Hust, allongé dans une méridienne, un verre de limonade à la main, rive son regard félin vers la fenêtre. Des collines paradisiaques se déploient à l'horizon. Entre deux monts, un lac cristallin miroite, reflétant les éclats crépusculaires de cette fin d'après-midi. Pendant que Hust se lamente sur la magnificence du paysage (il fait toujours beau ici, les oiseaux chantent en permanence et tout va toujours bien), j'en profite pour me servir un verre de jus de sureau.

Gagner le ciel n'a pas eu que des avantages. Depuis que j'ai racheté mon âme, quitté les Enfers et que je vis ici, dans cette magnifique villa, vue lac et montagne, on s'ennuie à mourir....

L'éternité n'a jamais été aussi longue. L'Enfer était plus fun.

Adam nous a autorisé à ouvrir un salon de thé, sans alcool, où les anges aiment venir passer leur temps (ou plutôt : attendre que le temps passe), mais comme le lieu n'est jamais ouvert passé 16h30, nos soirées sont vites mornes et ennuyantes.
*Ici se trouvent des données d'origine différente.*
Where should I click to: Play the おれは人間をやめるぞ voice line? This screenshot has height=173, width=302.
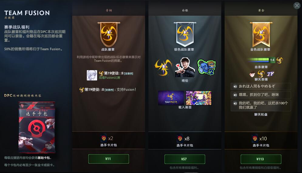[261, 87]
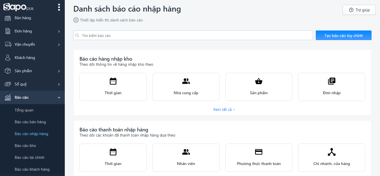Click the Phương thức thanh toán credit card icon
This screenshot has height=176, width=380.
(259, 152)
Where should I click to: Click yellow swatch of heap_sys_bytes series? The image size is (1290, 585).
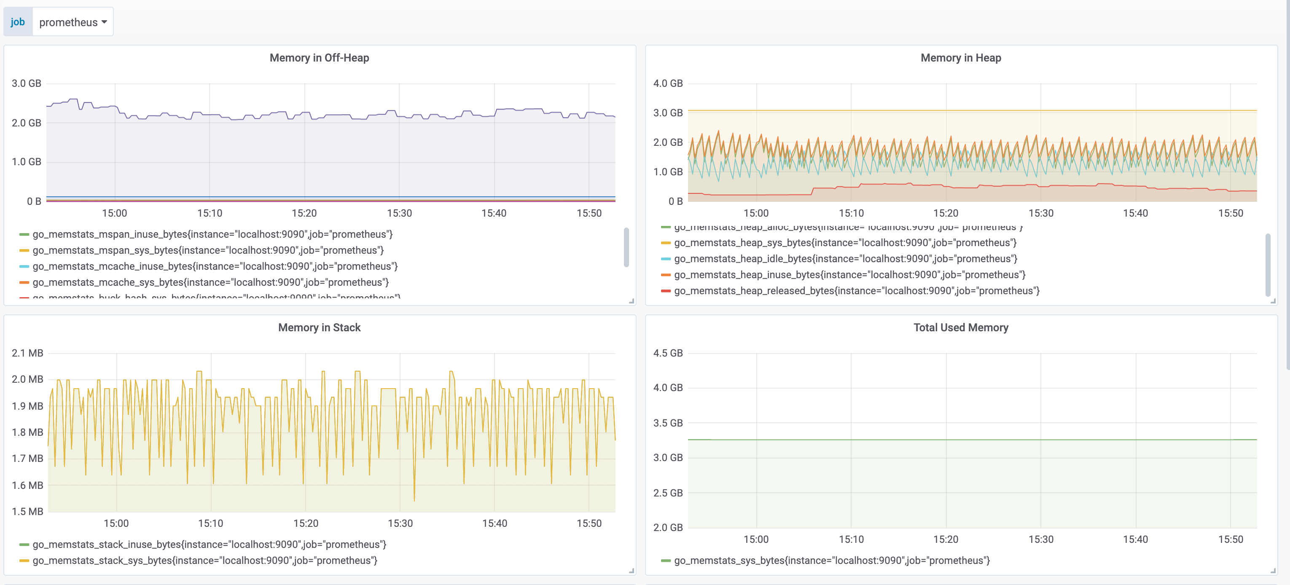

— Je m'ennuie ! répète Hust pour la seconde fois.

J'avale mon verre de jus de sureau d'un trait. C'est frais, léger, un peu pétillant. Ça manque cruellement de piment, mais que voulez-vous ? Durant des siècles, j'ai imploré le ciel de m'accorder la rédemption et de m'ouvrir la voie d'accès au Paradis. Grâce à Charlie et au Hazbin Hotel, j'ai désormais une magnifique auréole. Ma vie est parfaite. Je ne bois plus, je ne me drogue plus, je ne couche plus avec personne. C'était la condition pour accéder au ciel et échapper à Valentino. Une vie chaste de toute addiction et poison. J'ai réussi à convaincre les séraphins, présidés par Adam-qui-est-devenu-presque-gentil, et me voilà, dans cette nouvelle vie, à siroter du sureau à côté de Hust qui boude.

— JE M'ENNUIE ! répète-t-il pour la troisième fois.

Je lève les yeux au ciel (façon de parler, puisque j'y suis déjà).

— Je t'avais entendu les trois premières fois, mon chaton. Inutile de miauler aussi fort.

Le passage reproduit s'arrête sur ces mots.